Problem details: Return, character for character, the lines from the one bearing "Shop New (384, 1969)" through the end of the material. Omit everything before that line.
··· Data for this exercise ···
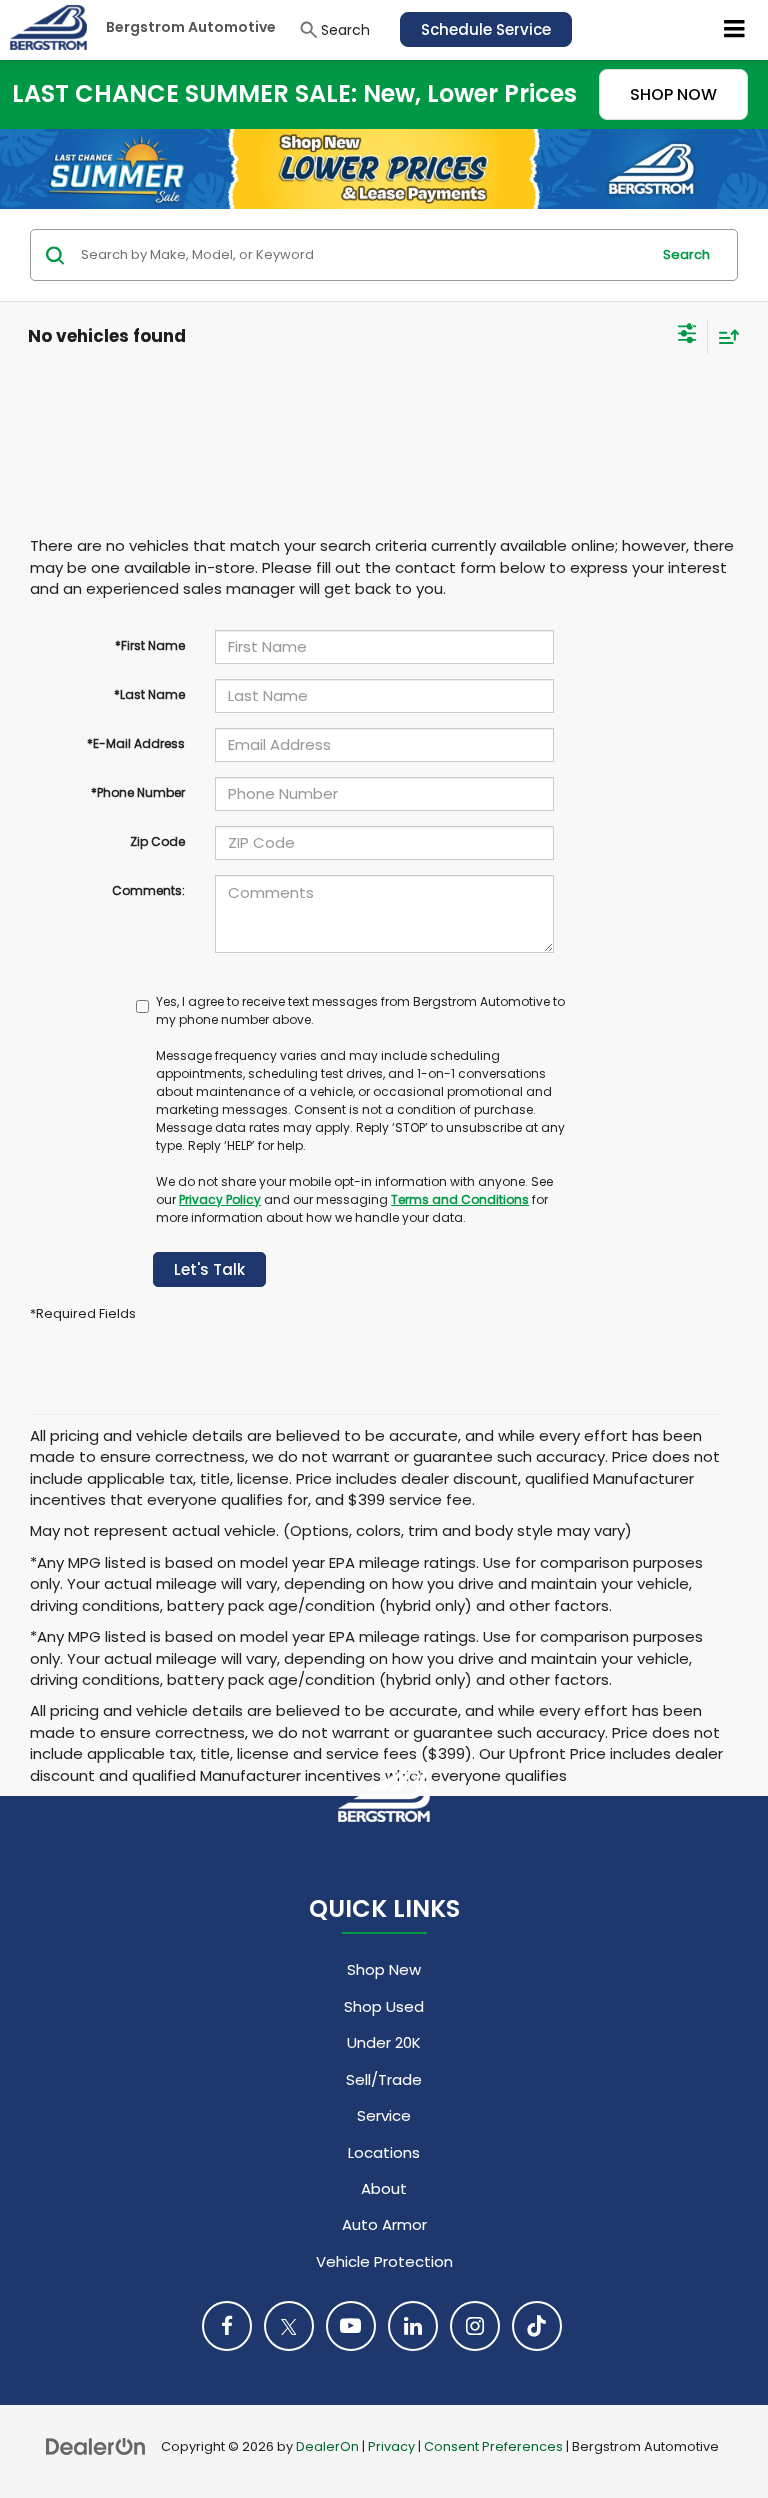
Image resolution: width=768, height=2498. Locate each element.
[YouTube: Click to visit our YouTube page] (351, 2326)
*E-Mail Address (136, 743)
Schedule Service (486, 29)
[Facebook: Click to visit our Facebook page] (227, 2326)
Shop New (384, 1969)
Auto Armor (384, 2224)
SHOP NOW (673, 94)
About (384, 2188)
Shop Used (384, 2006)
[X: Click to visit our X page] (289, 2326)
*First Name (150, 645)
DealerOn (327, 2446)
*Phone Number (138, 792)
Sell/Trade (384, 2079)
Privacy (391, 2446)
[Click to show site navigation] (735, 30)
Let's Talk (209, 1269)
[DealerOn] (96, 2445)
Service (384, 2115)
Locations (384, 2152)
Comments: (148, 890)
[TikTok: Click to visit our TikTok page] (537, 2326)
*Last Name (149, 694)
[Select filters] (687, 336)
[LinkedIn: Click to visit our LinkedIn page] (413, 2326)
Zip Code (157, 841)
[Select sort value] (724, 336)
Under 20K (384, 2042)
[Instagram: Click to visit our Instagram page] (475, 2326)
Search (686, 254)
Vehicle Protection (384, 2261)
···
Exercise output:
Shop New (384, 1969)
Auto Armor (384, 2224)
SHOP NOW (673, 94)
About (384, 2188)
Shop Used (384, 2006)
[X: Click to visit our X page] (289, 2326)
*First Name (150, 645)
DealerOn (327, 2446)
*Phone Number (138, 792)
Sell/Trade (384, 2079)
Privacy (391, 2446)
[Click to show site navigation] (735, 30)
Let's Talk (209, 1269)
[DealerOn] (96, 2445)
Service (384, 2115)
Locations (384, 2152)
Comments: (148, 890)
[TikTok: Click to visit our TikTok page] (537, 2326)
*Last Name (149, 694)
[Select filters] (687, 336)
[LinkedIn: Click to visit our LinkedIn page] (413, 2326)
Zip Code (157, 841)
[Select sort value] (724, 336)
Under 20K (384, 2042)
[Instagram: Click to visit our Instagram page] (475, 2326)
Search (686, 254)
Vehicle Protection (384, 2261)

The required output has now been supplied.